In Bangladesh, unionized garment workers laid off from Amazon supplier Global Garments' factory last October demanded the reopening of the shuttered facility and rehiring of its 1,200 union employees with back pay.

"The closure of the factory has taken away our means to survive," said Rinta Barua, who worked at the facility for 20 years but says she is now blacklisted for her labor organizing. "I've been trying to get a new job for over six months.
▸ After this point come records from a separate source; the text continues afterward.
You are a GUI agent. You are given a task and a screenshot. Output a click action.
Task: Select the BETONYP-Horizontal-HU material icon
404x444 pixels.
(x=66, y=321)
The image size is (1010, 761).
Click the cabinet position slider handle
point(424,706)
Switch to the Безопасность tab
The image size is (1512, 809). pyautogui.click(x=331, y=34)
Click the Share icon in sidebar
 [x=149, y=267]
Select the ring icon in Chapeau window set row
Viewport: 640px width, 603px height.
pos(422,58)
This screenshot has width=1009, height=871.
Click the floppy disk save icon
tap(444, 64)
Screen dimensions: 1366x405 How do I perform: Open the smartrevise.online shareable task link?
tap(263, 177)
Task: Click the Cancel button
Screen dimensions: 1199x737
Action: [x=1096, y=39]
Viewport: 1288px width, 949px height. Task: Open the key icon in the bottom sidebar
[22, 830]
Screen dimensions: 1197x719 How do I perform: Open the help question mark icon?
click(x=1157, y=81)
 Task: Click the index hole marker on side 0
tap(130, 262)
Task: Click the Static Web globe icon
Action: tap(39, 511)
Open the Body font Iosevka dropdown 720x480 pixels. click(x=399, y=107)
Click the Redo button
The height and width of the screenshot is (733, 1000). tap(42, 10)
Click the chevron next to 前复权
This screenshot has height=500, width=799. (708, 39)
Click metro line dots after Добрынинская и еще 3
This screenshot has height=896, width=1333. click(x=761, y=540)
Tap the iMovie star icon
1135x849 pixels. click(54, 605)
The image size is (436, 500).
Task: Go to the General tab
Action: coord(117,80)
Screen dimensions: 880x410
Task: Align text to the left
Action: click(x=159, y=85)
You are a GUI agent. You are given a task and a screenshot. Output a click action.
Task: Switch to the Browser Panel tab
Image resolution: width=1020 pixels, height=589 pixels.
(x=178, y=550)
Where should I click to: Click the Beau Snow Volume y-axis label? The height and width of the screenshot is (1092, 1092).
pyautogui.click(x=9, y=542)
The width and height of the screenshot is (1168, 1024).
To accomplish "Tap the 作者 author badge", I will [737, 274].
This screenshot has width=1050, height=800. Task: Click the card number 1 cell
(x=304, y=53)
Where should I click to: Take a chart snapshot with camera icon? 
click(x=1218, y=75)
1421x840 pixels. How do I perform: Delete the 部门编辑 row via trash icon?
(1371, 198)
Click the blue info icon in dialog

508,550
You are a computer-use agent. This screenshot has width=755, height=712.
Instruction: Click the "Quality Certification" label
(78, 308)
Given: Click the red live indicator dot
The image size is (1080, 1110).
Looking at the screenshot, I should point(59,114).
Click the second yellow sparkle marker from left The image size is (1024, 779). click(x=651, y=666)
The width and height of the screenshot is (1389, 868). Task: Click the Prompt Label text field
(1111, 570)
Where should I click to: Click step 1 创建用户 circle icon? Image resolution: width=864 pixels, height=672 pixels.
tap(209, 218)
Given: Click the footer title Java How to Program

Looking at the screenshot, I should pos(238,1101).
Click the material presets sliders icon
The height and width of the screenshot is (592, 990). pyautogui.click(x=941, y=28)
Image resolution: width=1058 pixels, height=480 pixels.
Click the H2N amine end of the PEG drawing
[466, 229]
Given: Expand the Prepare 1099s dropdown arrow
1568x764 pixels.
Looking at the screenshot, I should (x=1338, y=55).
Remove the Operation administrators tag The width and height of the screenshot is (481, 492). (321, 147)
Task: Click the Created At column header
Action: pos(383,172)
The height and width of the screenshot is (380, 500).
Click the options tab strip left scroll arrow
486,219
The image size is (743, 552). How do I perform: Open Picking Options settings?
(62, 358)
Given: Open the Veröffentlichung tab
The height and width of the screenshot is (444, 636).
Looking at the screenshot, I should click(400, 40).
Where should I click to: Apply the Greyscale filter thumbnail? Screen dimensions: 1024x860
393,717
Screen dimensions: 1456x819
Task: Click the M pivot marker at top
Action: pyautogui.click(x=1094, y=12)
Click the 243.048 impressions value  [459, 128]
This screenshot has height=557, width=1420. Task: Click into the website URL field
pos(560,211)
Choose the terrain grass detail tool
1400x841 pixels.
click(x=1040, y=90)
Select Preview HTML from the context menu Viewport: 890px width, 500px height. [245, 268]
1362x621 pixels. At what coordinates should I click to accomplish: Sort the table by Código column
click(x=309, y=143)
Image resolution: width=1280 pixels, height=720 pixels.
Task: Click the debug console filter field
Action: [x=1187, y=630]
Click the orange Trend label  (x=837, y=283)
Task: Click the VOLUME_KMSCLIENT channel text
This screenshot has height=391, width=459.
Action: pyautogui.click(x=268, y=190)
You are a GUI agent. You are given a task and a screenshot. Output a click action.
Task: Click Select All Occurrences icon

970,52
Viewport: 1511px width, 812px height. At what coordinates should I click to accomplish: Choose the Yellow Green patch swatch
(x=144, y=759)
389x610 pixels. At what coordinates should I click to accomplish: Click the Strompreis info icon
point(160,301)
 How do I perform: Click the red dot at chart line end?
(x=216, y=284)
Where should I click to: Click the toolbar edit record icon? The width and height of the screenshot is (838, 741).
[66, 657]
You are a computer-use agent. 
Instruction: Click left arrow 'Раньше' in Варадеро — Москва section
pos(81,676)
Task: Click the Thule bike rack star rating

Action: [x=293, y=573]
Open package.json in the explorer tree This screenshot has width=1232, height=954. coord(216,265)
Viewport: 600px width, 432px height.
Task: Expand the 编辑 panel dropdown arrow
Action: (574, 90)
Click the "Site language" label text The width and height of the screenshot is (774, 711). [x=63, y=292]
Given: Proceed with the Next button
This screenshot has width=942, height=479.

But because I was a union leader at Global Garments, no one in the industry will hire me."

Workers like Barua at 1,400 factories around the world have played a critical role in making Amazon the top fashion retailer in the United States. Yet despite this, and despite the 84% increase in net profit enjoyed by the company last year, workers say Amazon and its suppliers are short-changing them.

In Cambodia, Amazon supplier Hulu Garment suspended all 1,020 of its workers at the start of the Covid-19 pandemic. Employees say they were forced to sign away their jobs and severance pay, which according to Progressive International amounts to $3.6 million. 

"I have two children and elderly parents depending on me," said Yi Sokunthea, who worked at Hulu Garment for 15 years before the layoffs. "I had to reduce my daily expenses by 50%. I needed to pull my children out of school for a while."

In Europe—where tax filings recently revealed Amazon paid no corporate tax on record sales of nearly $53 billion during the pandemic—demonstrations were held in several countries Wednesday. Activists in Luxembourg, home of Amazon's European headquarters, "honored" Bezos with a "Dead Planet Award" (pdf) in absentia for "destroying workers' rights and the environment." 

In Britain, campaigners rallied outside Lincoln Cathedral to call out Amazon's union busting. Protesters demanded the company respect labor organizing rights around the world, noting that it spent $10,000 a day on anti-union consultants during the recent unionization attempt by Alabama Amazon warehouse workers. 

"Whether it's the U.K., Cambodia, Bangladesh, or the USA, Amazon is associated with anti-union tactics and poor treatment," Sharon Graham, executive officer at Unite, Britain's biggest union, told The Lincolnite. "It's time for Amazon's shareholders to demand action to deliver better rights for Amazon workers."

"Workers and campaigners for social justice are in a battle with Amazon on a global scale to protect workers' rights," Graham added. "It's a battle that we are determined to win, the alternative is the continued global race to the bottom."

Casper Gelderblom, Progressive International's coordinator for the Make Amazon Pay campaign, said that "Amazon is the most powerful corporation in the world, and its CEO Jeff Bezos is the richest man on the planet. This power and wealth depends entirely on the labor of hundreds of thousands of workers around the world."

"Workers make the product you buy, package it for you, and deliver it to your doorstep," said Gelderblom. "Workers, not Bezos, make Amazon's world run. Around the world, the workers producing Amazon's profits are standing up to claim their rights."

"Across its supply chain, Amazon refuses to pay workers the respect and wages they deserve," Gelderblom added. "Loud and clear, Amazon's producers, distributors, and delivery drivers are telling Jeff Bezos: pay your workers."

Bezos announced Wednesday that he will formally step down as Amazon CEO on July 5, when longtime Amazon Web Services chief Andy Jassy will take over. 

UNI Global Union general secretary Christy Hoffman said that "ultimately, making Amazon pay is part of a much bigger fight to win another world. One in which global commercial circuits are geared not towards the wealth and power of billionaires and shareholders, but towards the health and happiness of the hard-working people who run it."